Published in The Mail on Sunday on 18 February 2024.
My latest poll finds Joe Biden and Donald Trump tied on 40% among registered voters, but many feel the momentum is with Trump. This time next week he is expected to wrap up the Republican nomination with a primary election victory over Nikki Haley in her home state of South Carolina. More voters now expect him to return to the White House than Biden. There are good reasons to think they could be right.
Two thirds of Americans think their country is on the wrong track, including half of 2020 Biden supporters. Some 58% of voters disapprove of his job performance and just 37% approve – worse numbers than Trump faced at the same stage of his presidency. They are more pessimistic than optimistic about prospects for the US economy.
Asked who they think would do a better job on the issues at stake, voters prefer Trump by wide margins on immigration and the border, defence, the economy, taxes, crime and the cost of living, and by narrower ones on representing the US abroad, standing up for ordinary Americans and defending constitutional rights. Biden is ahead only on the healthcare and the environment.
Unlike Biden, Trump is more popular than his party, and Republicans themselves feel more positive about their man than Democrats do about the incumbent president. This gulf in enthusiasm between the two sides – the “intensity gap”, as political scientists have it – really matters. In a close election in a divided country, persuading your people to bother getting out to vote can be the difference between victory and defeat.
This gap is not just there in the numbers. In our focus groups in the last couple weeks, Democrat-leaning voters complained about the state the country as readily as Republicans, and none said Biden had exceeded their expectations – if they had any to begin with. For all that the White House rails against special counsel Robert Hur’s description of the president as “an elderly man with a poor memory”, delivered this month following in inquiry into Biden’s handling of classified files – many of Biden’s own voters seriously doubt he is in any condition to do the job now, let alone to be at it still in four years’ time. They will talk at length about Trump’s iniquities but when you ask them if they’re determined to get and vote for his opponent, they are remarkably reluctant to commit.
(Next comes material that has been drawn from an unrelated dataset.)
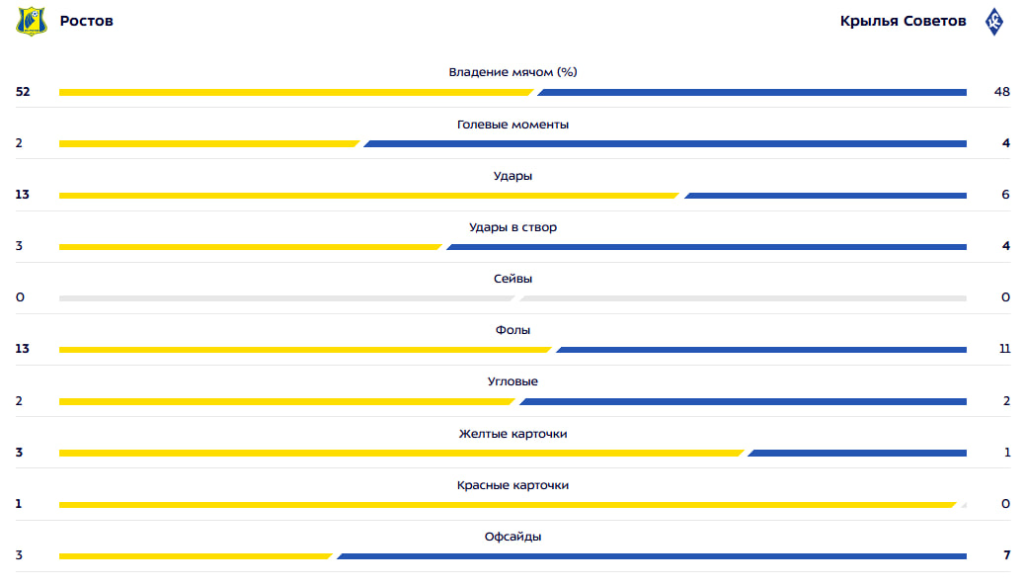Screen dimensions: 1024x586
Task: Open the Ростов team name link
Action: [x=86, y=21]
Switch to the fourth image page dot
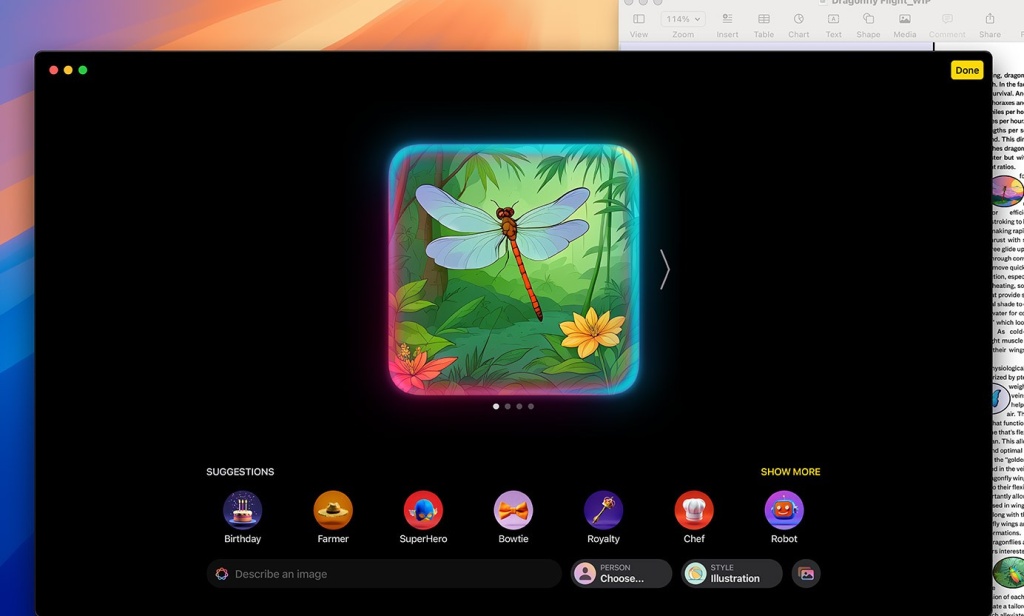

No two elections are the same, but in this respect listening to these voters was strangely reminiscent of the weeks leading up to Trump’s victory in 2016.
Not that Trump’s backers love everything about him. They can see his flaws as clearly as anyone else. If they could find someone who could “do Trump without being Trump”, as they sometimes put it, they would cheerfully nominate him (or her). But of the candidates recently on offer, they believe only Trump both promises action on the things they care about – whether on border control, energy independence, deregulation, international trade, or a move away from the identity politics that they see driving the left – and has the track record and the force of personality to give them confidence he can deliver. “I would rather put up with Trump’s behaviour than put up with what we have,” as one woman told us. Much as many dislike his boorishness, the feeling that “he can’t be bossed” is worth a lot of votes.
Many are also spurred by what they see as Democrat attempts to deprive them of the chance of voting for Trump, whether through the 91 indictments he faces or the attempts in Colorado and Maine simply to remove him from the ballot (which make even many of his opponents queasy). Nearly two thirds of voters told us there was probably some truth to the charges against Trump – but more Americans think the indictments will help his election chances than hinder them.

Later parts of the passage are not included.